▸ Records for this exercise
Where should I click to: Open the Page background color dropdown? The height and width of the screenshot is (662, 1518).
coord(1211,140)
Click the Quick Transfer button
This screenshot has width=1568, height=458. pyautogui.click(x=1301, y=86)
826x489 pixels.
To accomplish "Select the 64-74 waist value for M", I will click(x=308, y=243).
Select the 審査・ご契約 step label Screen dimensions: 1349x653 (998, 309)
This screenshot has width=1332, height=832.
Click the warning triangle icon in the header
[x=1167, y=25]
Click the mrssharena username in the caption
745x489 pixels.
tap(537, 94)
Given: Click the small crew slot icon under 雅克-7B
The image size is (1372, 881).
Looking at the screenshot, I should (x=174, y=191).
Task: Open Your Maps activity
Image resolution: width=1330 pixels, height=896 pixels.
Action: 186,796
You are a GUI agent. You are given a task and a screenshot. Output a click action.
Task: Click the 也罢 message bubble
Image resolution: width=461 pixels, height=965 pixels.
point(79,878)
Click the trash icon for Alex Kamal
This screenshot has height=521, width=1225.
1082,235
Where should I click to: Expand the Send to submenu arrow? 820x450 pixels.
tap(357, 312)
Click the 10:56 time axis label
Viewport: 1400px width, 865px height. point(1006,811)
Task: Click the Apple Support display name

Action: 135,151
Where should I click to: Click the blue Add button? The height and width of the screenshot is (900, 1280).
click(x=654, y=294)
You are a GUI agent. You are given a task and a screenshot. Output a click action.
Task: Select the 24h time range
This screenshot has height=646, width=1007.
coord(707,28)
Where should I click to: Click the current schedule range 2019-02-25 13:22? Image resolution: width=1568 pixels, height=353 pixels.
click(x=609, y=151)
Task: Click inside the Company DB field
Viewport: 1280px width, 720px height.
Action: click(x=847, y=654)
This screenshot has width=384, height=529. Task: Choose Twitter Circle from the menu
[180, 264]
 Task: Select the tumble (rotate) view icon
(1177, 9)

▸ Work instruction
Output the material above, all of it, exactly.

▸ Answer section
Where should I click to: Open the Page background color dropdown? The height and width of the screenshot is (662, 1518).
coord(1211,140)
Click the Quick Transfer button
This screenshot has width=1568, height=458. pyautogui.click(x=1301, y=86)
826x489 pixels.
To accomplish "Select the 64-74 waist value for M", I will click(x=308, y=243).
Select the 審査・ご契約 step label Screen dimensions: 1349x653 (998, 309)
This screenshot has width=1332, height=832.
Click the warning triangle icon in the header
[x=1167, y=25]
Click the mrssharena username in the caption
745x489 pixels.
tap(537, 94)
Given: Click the small crew slot icon under 雅克-7B
The image size is (1372, 881).
Looking at the screenshot, I should (x=174, y=191).
Task: Open Your Maps activity
Image resolution: width=1330 pixels, height=896 pixels.
Action: 186,796
You are a GUI agent. You are given a task and a screenshot. Output a click action.
Task: Click the 也罢 message bubble
Image resolution: width=461 pixels, height=965 pixels.
point(79,878)
Click the trash icon for Alex Kamal
This screenshot has height=521, width=1225.
1082,235
Where should I click to: Expand the Send to submenu arrow? 820x450 pixels.
tap(357, 312)
Click the 10:56 time axis label
Viewport: 1400px width, 865px height. point(1006,811)
Task: Click the Apple Support display name

Action: 135,151
Where should I click to: Click the blue Add button? The height and width of the screenshot is (900, 1280).
click(x=654, y=294)
You are a GUI agent. You are given a task and a screenshot. Output a click action.
Task: Select the 24h time range
This screenshot has height=646, width=1007.
coord(707,28)
Where should I click to: Click the current schedule range 2019-02-25 13:22? Image resolution: width=1568 pixels, height=353 pixels.
click(x=609, y=151)
Task: Click inside the Company DB field
Viewport: 1280px width, 720px height.
Action: click(x=847, y=654)
This screenshot has width=384, height=529. Task: Choose Twitter Circle from the menu
[180, 264]
 Task: Select the tumble (rotate) view icon
(1177, 9)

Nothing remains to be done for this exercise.